> [Work required]:
Extract every item below verbatim, preserving each line and its order without alteration.

-- begin Extracted information --

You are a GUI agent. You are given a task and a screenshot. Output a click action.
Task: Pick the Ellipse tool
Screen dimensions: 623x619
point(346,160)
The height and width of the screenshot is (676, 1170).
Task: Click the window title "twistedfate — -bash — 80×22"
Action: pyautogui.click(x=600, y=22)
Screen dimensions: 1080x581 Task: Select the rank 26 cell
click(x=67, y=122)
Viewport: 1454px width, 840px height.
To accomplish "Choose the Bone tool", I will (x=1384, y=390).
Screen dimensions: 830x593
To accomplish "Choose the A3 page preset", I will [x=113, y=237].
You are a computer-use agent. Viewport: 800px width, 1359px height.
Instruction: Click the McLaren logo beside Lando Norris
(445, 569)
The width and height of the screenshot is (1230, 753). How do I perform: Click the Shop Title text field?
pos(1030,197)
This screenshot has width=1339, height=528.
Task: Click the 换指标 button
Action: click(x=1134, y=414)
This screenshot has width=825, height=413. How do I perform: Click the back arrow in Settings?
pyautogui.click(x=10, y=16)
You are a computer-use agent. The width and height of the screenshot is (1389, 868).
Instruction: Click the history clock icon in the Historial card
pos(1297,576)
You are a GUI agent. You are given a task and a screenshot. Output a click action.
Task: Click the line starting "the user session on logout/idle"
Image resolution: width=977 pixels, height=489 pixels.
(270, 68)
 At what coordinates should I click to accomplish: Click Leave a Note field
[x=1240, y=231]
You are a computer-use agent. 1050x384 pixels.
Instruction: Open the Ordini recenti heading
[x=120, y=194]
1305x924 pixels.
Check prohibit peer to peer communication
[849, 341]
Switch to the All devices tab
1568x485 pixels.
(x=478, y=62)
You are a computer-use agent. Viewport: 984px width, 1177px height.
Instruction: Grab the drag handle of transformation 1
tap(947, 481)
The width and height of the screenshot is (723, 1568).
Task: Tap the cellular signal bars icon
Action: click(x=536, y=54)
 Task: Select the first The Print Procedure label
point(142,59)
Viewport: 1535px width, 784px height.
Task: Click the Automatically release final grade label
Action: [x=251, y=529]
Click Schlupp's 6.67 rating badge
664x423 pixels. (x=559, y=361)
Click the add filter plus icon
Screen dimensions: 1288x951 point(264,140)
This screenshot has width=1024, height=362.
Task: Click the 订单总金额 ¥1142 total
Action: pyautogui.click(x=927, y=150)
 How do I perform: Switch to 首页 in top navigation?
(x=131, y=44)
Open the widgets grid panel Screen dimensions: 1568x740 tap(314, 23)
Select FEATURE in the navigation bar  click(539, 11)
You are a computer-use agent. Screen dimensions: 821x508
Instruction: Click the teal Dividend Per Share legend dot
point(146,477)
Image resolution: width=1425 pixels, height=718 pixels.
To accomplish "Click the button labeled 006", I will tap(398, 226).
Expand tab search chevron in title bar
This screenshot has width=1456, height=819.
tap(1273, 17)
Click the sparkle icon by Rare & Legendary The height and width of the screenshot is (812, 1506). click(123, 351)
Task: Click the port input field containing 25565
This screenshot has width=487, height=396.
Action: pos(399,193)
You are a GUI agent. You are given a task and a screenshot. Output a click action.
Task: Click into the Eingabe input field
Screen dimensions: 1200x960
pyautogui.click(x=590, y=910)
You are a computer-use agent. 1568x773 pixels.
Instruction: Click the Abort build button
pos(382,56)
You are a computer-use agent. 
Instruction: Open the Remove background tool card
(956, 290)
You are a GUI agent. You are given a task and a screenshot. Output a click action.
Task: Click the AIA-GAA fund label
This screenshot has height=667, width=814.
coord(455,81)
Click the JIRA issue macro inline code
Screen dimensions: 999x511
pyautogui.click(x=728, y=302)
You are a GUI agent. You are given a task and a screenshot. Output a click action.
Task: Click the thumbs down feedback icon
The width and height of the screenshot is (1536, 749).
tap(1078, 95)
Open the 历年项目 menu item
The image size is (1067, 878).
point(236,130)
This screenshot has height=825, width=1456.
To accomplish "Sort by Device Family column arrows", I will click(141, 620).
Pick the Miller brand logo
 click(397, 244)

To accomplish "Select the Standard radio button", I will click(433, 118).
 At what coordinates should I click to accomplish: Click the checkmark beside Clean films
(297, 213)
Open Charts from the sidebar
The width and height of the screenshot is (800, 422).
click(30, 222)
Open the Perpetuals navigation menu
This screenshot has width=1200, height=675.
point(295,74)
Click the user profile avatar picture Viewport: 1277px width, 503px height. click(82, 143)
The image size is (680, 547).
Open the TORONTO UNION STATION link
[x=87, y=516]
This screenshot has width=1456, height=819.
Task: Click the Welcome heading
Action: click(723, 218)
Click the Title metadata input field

-- end Extracted information --

> [Task response]:
You are a GUI agent. You are given a task and a screenshot. Output a click action.
Task: Pick the Ellipse tool
Screen dimensions: 623x619
point(346,160)
The height and width of the screenshot is (676, 1170).
Task: Click the window title "twistedfate — -bash — 80×22"
Action: pyautogui.click(x=600, y=22)
Screen dimensions: 1080x581 Task: Select the rank 26 cell
click(x=67, y=122)
Viewport: 1454px width, 840px height.
To accomplish "Choose the Bone tool", I will (x=1384, y=390).
Screen dimensions: 830x593
To accomplish "Choose the A3 page preset", I will [x=113, y=237].
You are a computer-use agent. Viewport: 800px width, 1359px height.
Instruction: Click the McLaren logo beside Lando Norris
(445, 569)
The width and height of the screenshot is (1230, 753). How do I perform: Click the Shop Title text field?
pos(1030,197)
This screenshot has width=1339, height=528.
Task: Click the 换指标 button
Action: click(x=1134, y=414)
This screenshot has width=825, height=413. How do I perform: Click the back arrow in Settings?
pyautogui.click(x=10, y=16)
You are a computer-use agent. The width and height of the screenshot is (1389, 868).
Instruction: Click the history clock icon in the Historial card
pos(1297,576)
You are a GUI agent. You are given a task and a screenshot. Output a click action.
Task: Click the line starting "the user session on logout/idle"
Image resolution: width=977 pixels, height=489 pixels.
(270, 68)
 At what coordinates should I click to accomplish: Click Leave a Note field
[x=1240, y=231]
You are a computer-use agent. 1050x384 pixels.
Instruction: Open the Ordini recenti heading
[x=120, y=194]
1305x924 pixels.
Check prohibit peer to peer communication
[849, 341]
Switch to the All devices tab
1568x485 pixels.
(x=478, y=62)
You are a computer-use agent. Viewport: 984px width, 1177px height.
Instruction: Grab the drag handle of transformation 1
tap(947, 481)
The width and height of the screenshot is (723, 1568).
Task: Tap the cellular signal bars icon
Action: click(x=536, y=54)
 Task: Select the first The Print Procedure label
point(142,59)
Viewport: 1535px width, 784px height.
Task: Click the Automatically release final grade label
Action: [x=251, y=529]
Click Schlupp's 6.67 rating badge
664x423 pixels. (x=559, y=361)
Click the add filter plus icon
Screen dimensions: 1288x951 point(264,140)
This screenshot has width=1024, height=362.
Task: Click the 订单总金额 ¥1142 total
Action: pyautogui.click(x=927, y=150)
 How do I perform: Switch to 首页 in top navigation?
(x=131, y=44)
Open the widgets grid panel Screen dimensions: 1568x740 tap(314, 23)
Select FEATURE in the navigation bar  click(539, 11)
You are a computer-use agent. Screen dimensions: 821x508
Instruction: Click the teal Dividend Per Share legend dot
point(146,477)
Image resolution: width=1425 pixels, height=718 pixels.
To accomplish "Click the button labeled 006", I will tap(398, 226).
Expand tab search chevron in title bar
This screenshot has width=1456, height=819.
tap(1273, 17)
Click the sparkle icon by Rare & Legendary The height and width of the screenshot is (812, 1506). click(123, 351)
Task: Click the port input field containing 25565
This screenshot has width=487, height=396.
Action: pos(399,193)
You are a GUI agent. You are given a task and a screenshot. Output a click action.
Task: Click into the Eingabe input field
Screen dimensions: 1200x960
pyautogui.click(x=590, y=910)
You are a computer-use agent. 1568x773 pixels.
Instruction: Click the Abort build button
pos(382,56)
You are a computer-use agent. 
Instruction: Open the Remove background tool card
(956, 290)
You are a GUI agent. You are given a task and a screenshot. Output a click action.
Task: Click the AIA-GAA fund label
This screenshot has height=667, width=814.
coord(455,81)
Click the JIRA issue macro inline code
Screen dimensions: 999x511
pyautogui.click(x=728, y=302)
You are a GUI agent. You are given a task and a screenshot. Output a click action.
Task: Click the thumbs down feedback icon
The width and height of the screenshot is (1536, 749).
tap(1078, 95)
Open the 历年项目 menu item
The image size is (1067, 878).
point(236,130)
This screenshot has height=825, width=1456.
To accomplish "Sort by Device Family column arrows", I will click(141, 620).
Pick the Miller brand logo
 click(397, 244)

To accomplish "Select the Standard radio button", I will click(433, 118).
 At what coordinates should I click to accomplish: Click the checkmark beside Clean films
(297, 213)
Open Charts from the sidebar
The width and height of the screenshot is (800, 422).
click(30, 222)
Open the Perpetuals navigation menu
This screenshot has width=1200, height=675.
point(295,74)
Click the user profile avatar picture Viewport: 1277px width, 503px height. click(82, 143)
The image size is (680, 547).
Open the TORONTO UNION STATION link
[x=87, y=516]
This screenshot has width=1456, height=819.
Task: Click the Welcome heading
Action: click(723, 218)
Click the Title metadata input field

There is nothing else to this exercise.